Community Advocates To Replace Police On LAUSD Campuses
The Los Angeles Unified School Board voted unanimously yesterday to remove police from school campuses. Those officers will be replaced with staff trained to de-escalate disputes. It's a major overhaul of the school's police department.
The board agreed to cut the school police department's annual budget by $25 million last summer, after the widespread protests against police brutality following the death of George Floyd.
But the Board hadn't decided how to reinvest the money until now. The $25 million dwill go toward a 36.5 million dollar Black student achievement plan also approved by the district Tuesday.
It includes funding for counselors, psychiatric social workers, curriculum changes and community partnerships.

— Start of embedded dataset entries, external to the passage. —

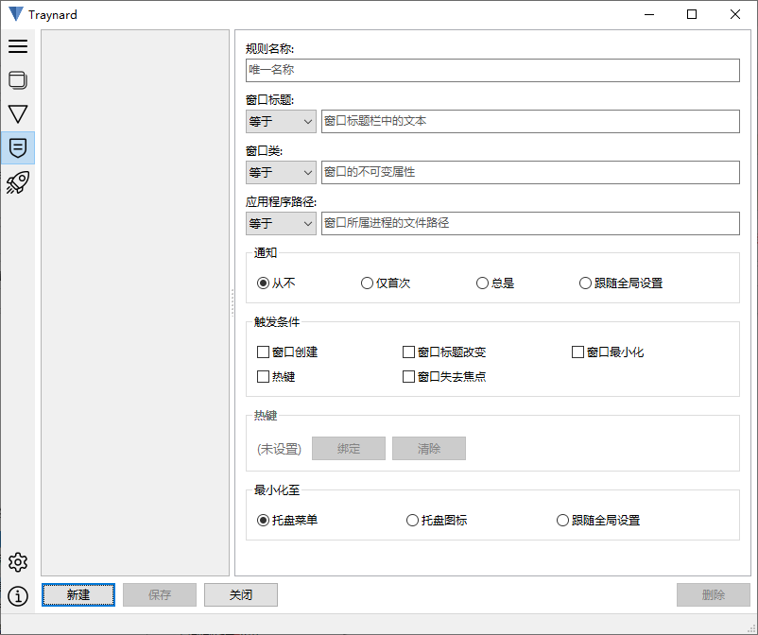This screenshot has height=635, width=758.
Task: Open the 应用程序路径 等于 dropdown
Action: [280, 223]
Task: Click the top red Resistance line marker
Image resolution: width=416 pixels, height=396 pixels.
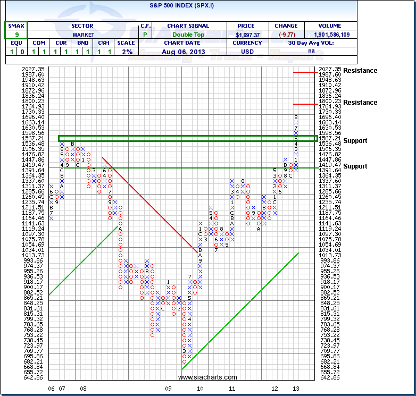Action: (304, 71)
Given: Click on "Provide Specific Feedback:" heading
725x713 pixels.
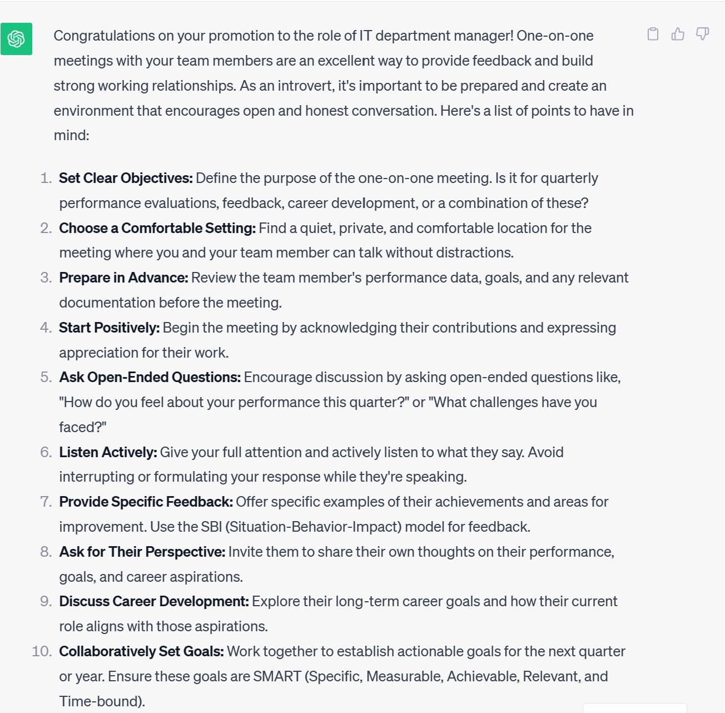Looking at the screenshot, I should click(x=146, y=502).
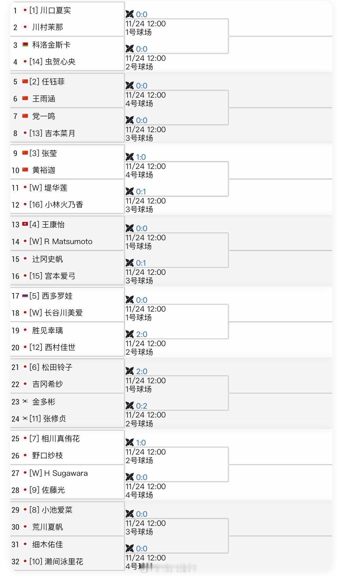Click the Korean flag beside 金多彬

click(25, 401)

Isaac Bryan is executive director of the UCLA Black Policy Project and a member of the LAUSD task force that was convened to think about how to reinvest the money cut from the school police budget.
"LAUSD has taken a step forward, an incredible important step forward driven by community organizing," he told LAist/KPCC. "But the fact that there's still such a robust school police presence, even on the outside of campus, I think leaves room for us to continue to think about how we could reinvest additional dollars down the road."
Kahlila Williams, a senior at the Girls Academic Leadership Academy and member of student advocacy group Students Deserve Justice, was one of the callers during the public comment period of the Board meeting. She said:
"This $25 million reallocation is just the first step towards repair repairing the psychological, emotional, academic and physical harm caused by the system of school policing."
The board's plan also cuts 133 positions from the school police department.
In a statement, the School Police Department expressed concerns about "unintended consequences" of the policy changes.